The spike protein of SARS-Cov-2 is coated in sugar molecules, or glycans, which disguise it from the immune system. 

Since the pandemic started, scientists have been developing detailed understanding of how SARS-CoV-2 infects cells to find a better way to interrupt the infection process through improvement treatments and vaccines and to learn why the latest strains, such as the delta variant, are more transmissible.

They found that the virus has developed key adaptations that help it grab on to human cells with surprising strength and hide itself once inside.  

The Spikes

Each SARS-Cov-2 virion has an outer surface arranged with spike proteins that are its key to fusing with human cells. They are flexible, which allows the spikes to flop around, sway and rotate, which make it easier for them to scan the cell surface and for multiple spikes to bind to our cells. They attach to ACE2 receptors, which are present outside of most human throat and lung cells. 

The worrying variants of SARS-Cov-2 tend to have mutations in the S1 subunit of the spike protein. The alpha variant includes ten changes in the spike protein sequence which facilitates the entry to the cells. 

The delta variant, which is becoming the prevalent strain around the world, has multiple mutations in the S1 subunit that improve the stability of the virus and its ability to bind to the ACE2 receptor and evade the immune system.

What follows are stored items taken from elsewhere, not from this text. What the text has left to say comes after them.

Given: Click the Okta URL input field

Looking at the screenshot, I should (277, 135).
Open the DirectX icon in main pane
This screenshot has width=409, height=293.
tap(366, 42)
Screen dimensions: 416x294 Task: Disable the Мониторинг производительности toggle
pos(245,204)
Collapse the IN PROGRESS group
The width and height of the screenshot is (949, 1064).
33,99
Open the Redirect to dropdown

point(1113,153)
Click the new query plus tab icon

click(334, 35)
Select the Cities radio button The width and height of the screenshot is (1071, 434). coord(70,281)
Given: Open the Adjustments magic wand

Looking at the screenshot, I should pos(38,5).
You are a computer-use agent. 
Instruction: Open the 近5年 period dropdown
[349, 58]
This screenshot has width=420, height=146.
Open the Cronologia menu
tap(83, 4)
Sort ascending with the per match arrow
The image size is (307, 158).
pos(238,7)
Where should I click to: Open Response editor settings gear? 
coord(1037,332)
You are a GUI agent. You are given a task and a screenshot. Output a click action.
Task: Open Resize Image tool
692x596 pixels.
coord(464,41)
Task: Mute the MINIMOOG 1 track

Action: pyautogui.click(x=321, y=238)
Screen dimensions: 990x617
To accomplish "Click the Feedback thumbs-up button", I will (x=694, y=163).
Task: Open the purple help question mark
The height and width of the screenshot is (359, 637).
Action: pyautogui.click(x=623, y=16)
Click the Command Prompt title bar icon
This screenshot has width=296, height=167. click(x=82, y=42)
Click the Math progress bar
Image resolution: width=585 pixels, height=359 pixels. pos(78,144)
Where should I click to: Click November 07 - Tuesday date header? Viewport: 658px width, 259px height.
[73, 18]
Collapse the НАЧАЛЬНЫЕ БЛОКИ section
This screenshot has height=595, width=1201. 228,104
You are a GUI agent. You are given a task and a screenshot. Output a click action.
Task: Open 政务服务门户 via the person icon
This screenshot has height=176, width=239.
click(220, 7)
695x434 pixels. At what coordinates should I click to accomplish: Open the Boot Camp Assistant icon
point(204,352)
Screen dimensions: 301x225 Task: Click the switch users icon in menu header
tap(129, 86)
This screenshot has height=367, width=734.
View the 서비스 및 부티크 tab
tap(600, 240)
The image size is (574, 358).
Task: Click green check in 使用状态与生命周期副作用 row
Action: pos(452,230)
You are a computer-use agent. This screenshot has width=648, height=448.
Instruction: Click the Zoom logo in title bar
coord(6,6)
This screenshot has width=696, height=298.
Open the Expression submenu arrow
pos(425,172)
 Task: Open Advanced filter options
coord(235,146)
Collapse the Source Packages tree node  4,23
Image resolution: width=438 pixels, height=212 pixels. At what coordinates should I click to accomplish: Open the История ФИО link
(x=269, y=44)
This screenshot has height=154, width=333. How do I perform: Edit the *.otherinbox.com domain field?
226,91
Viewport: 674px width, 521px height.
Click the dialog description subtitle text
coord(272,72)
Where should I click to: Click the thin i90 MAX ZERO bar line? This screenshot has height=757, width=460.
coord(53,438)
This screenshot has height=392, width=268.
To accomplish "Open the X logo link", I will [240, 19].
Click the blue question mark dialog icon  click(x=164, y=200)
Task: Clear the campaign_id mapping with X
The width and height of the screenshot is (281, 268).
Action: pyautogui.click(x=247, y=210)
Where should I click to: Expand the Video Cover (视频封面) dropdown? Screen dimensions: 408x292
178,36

Once the spikes bind to the ACE2, other proteins initiate a process that leads to merging of viral and cell membranes. The virus then ejects its genome directly into the cell. It does so in a faster way compared to SARS-CoV and avoids being trapped in endosomes. After the virus shoots its RNA into the cell, ribosomes translate 2 sections of viral RNA into long strings of amino acids. Later, more RNAs are generated including the ones that are used to make new virus particles such as the spike. The virus takes over the cell’s machinery to translate the mRNAs into proteins. It has a protein “Nsp1” that can chop up all cellular mRNAs that are not from the virus.

The virus has the capacity to shut down the cell’s alarm system. It prevents cellular mRNAs from leaving the nucleus, thus leaving the cell with no instructions to alert the immune system of the infection. 

One of the reasons that the virus can be so deadly is because of its ability to evade the immune system for a long period of time. By the time our immune system realizes that there is a virus, there is an incredible quantity of virus that the immune system starts responding at an accelerated manner, causing the cytokine storm characteristic of the disease. 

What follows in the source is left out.